Data section:

=== Begin Enclosure ===

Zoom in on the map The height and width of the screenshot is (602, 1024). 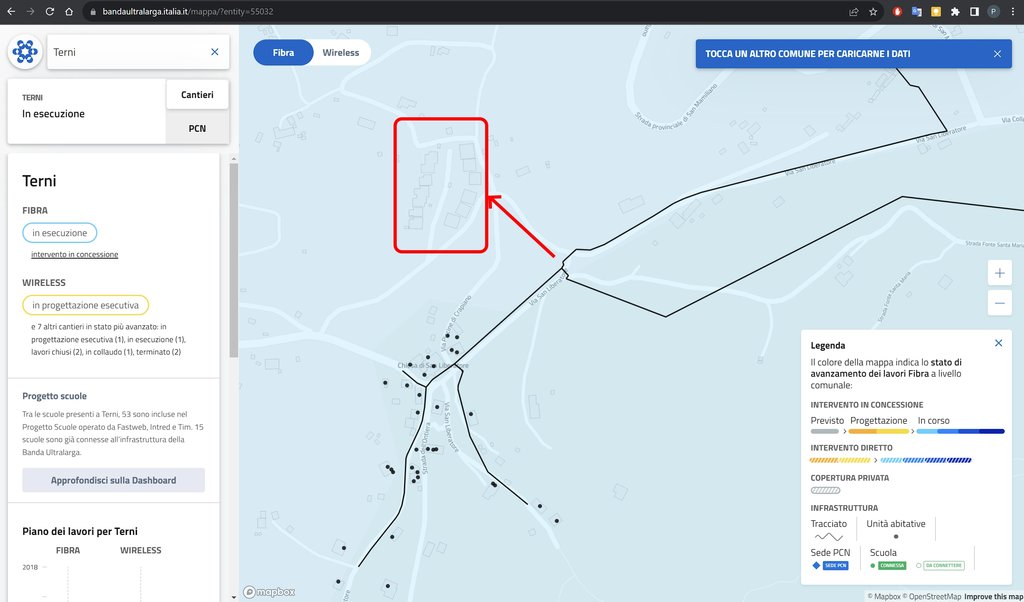999,273

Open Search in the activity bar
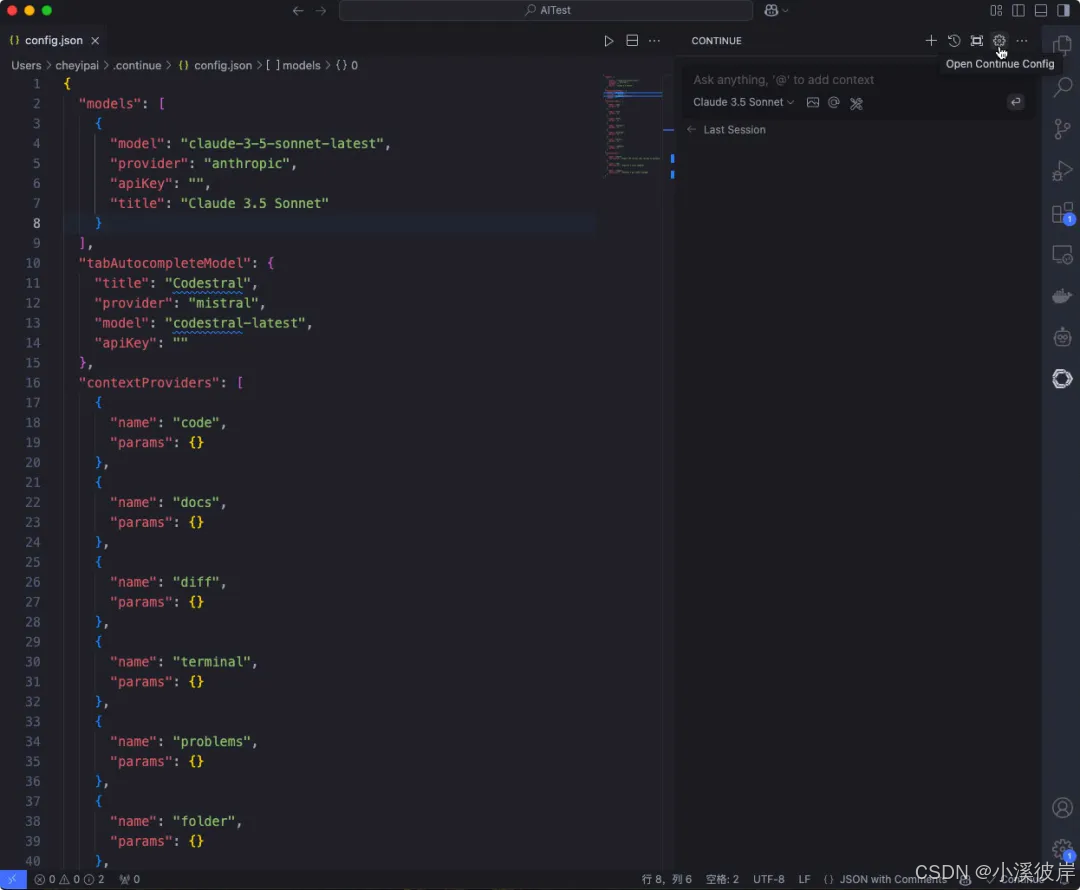click(x=1062, y=87)
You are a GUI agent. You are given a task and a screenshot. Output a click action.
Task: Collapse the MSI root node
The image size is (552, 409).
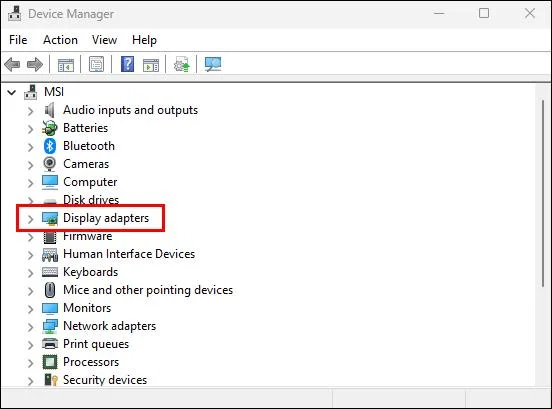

=== End Enclosure ===

Directions for this task:
Keep out the pictures, and copy exactly the lines from the one that contains "Open Search in the activity bar" through the final line of the records above, both ends included.

Result of this task:
Open Search in the activity bar
click(x=1062, y=87)
You are a GUI agent. You are given a task and a screenshot. Output a click action.
Task: Collapse the MSI root node
The image size is (552, 409).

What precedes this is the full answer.